HONOLULU - "If the side doors open, we're open, and we have chips," proclaimed Stanley Sakoda. 

The Taro Ko Chips Factory's been his stomping grounds for decades. 

It's hard to believe the run-down building is still standing. It used to be the neighborhood saimin shop, but for years now, it's been frying up glistening, salty taro chips for years. 

"Every Friday, Saturday night, we knew what our dinner was: saimin. We'd come right here, said Sakoda, who now helps out, by taking chips out of the oven.  

Of course, he does it, without sacrificing his lifestyle favorites.

"This, I call it my vitamin B," he said, holding up a can of Coors Light. 

"And this is my vitamin C," he adds, pulling out a bottle of Crown Royal. "I take it every day," he said with a loud chuckle.

To Sakoda, Hanapepe is home. 

His sleepy little town hidden from the highway, once shy to the spotlight, is now starting to shine a different shade.  

"We just do our best to provide what people want," said Ed Justus. 

Ed and Cynthia Justus opened the Talk Story Bookstore 10 years ago in what used to be Yoshiyura General Market. 

"It survived multiple hurricanes and it's still standing thanks to the termites probably and we've been the first successful business since they closed," said Cynthia.

A balance between old and new is now the heartbeat of Hanapepe.

"It still really has a feel of the Kauai I remember," said artist and business owner Joanna Carolan.

Just like Ed and Cynthia, Carolan has thrived through the spirit of the past. 

Outside of her Banana Patch Studio are pictures of old and grant money has funded erecting other pictures elsewhere.

Each one helps to conjure up the stories this town has to tell.

"It wasn't a plantation town, so it was originally entrepreneurs," she said.

In the early days, innovative Hawaiians harvested salt from nearby ponds.

Then, independent Asian workers set up shop and built bridges -- the Swinging Bridge is still a famous landmark.   

At the time, it was one of only a few places not controlled by plantations.

In 1924, the tiny town made big news.

At least 16 were shot dead in the Hanapepe Massacre as Asian workers challenged others to maintain their independence. 

By World War Two, soldiers and sailors were flocking to the main hub, Port Allen, boosting business in town. 

"The United Officers Club was next door. This was a pool hall," she said, referring to her Banana Patch Studio.

"We used to have two theatres," added Sakoda.

Locals Clayton Ueno and Steve Kurokawa remembered the streams of soldiers, sailors, and merchants walking into town from port side. 

"When we were young, we'd be riding out on the road and you see all the merchant marines walking to town because this is where all the bars were. We had seven bars and seven churches in the town," said Ueno.

"The town will evolve as it has over the years," said Carolan.

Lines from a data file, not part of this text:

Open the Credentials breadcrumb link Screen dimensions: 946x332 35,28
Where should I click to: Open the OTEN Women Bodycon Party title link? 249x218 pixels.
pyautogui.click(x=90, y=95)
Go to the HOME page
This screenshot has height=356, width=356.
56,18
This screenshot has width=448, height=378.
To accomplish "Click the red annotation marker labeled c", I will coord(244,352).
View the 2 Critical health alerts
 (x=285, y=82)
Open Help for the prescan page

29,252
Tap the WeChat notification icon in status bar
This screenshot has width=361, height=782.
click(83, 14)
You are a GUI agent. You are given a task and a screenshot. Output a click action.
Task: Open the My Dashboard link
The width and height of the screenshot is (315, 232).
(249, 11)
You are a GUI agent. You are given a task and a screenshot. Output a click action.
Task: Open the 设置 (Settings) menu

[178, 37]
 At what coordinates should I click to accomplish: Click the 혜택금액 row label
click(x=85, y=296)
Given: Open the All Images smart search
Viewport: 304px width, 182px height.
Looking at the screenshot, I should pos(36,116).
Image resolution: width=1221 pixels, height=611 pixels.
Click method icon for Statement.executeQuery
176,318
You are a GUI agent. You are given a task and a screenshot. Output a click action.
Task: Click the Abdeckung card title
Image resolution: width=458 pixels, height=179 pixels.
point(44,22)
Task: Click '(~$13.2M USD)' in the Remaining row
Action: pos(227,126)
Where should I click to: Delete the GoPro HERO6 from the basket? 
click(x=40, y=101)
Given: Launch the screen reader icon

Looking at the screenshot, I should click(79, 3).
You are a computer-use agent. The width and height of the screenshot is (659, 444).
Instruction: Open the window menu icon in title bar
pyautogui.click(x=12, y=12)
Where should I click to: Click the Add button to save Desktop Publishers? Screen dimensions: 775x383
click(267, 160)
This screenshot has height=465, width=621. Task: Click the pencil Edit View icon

It's evolved again and again, dying down in the 70s, reawakening in recent years, but, at its own pace and in its own way. 

"This is something that's going to go up at the end of the summer," explained Carolan, giving KITV4 reporter Lara Yamada a tour of her busy ceramics studio. 

"We went from selling jewelry, now we have everything from hotdogs, to jewelry, to Niihau shells," added Gayle Sagucio, who runs JJ Ohana's just a few stores down from Carolan's place. 

Residents say lunch time on a weekday, is typically relatively slow and comfortable, but come Friday night, the small town comes alive. 

The art galleries open their doors and share their work inside and outside. 

The two-lane street is lined with food trucks, food stands, musicians, and a rainbow of items for sale -- most of it -- made on Kauai. 

"If you walk around on a Friday night, Hanapepe is the essence of entrepreneurialism," said Ed Justus.

"I like the quiet life," said Sakoda. 

He's not sure how he feels about the town's more recent changes, but he knows the quiet life he craves, helps to keep Hanapepe special. 

What is changing, still seems to be happening at its own pace, in its own way.
At its own pace. In its own way. 

"What do you want them to know about Hanapepe town?" Yamada asked Sakoda. 

"I just want them to come and buy chips," he said laughing. 

OK, Stanley. We will. 

Some other interesting facts: 

Former Hanapepe mayor Eduardo Malapit was the first American-Filipino Mayor in the United States. 

Beloved U.S. Senator Spark Matsunaga called Hanapepe home.

And the town was the inspiration for the Disney animated film "Lilo & Stitch."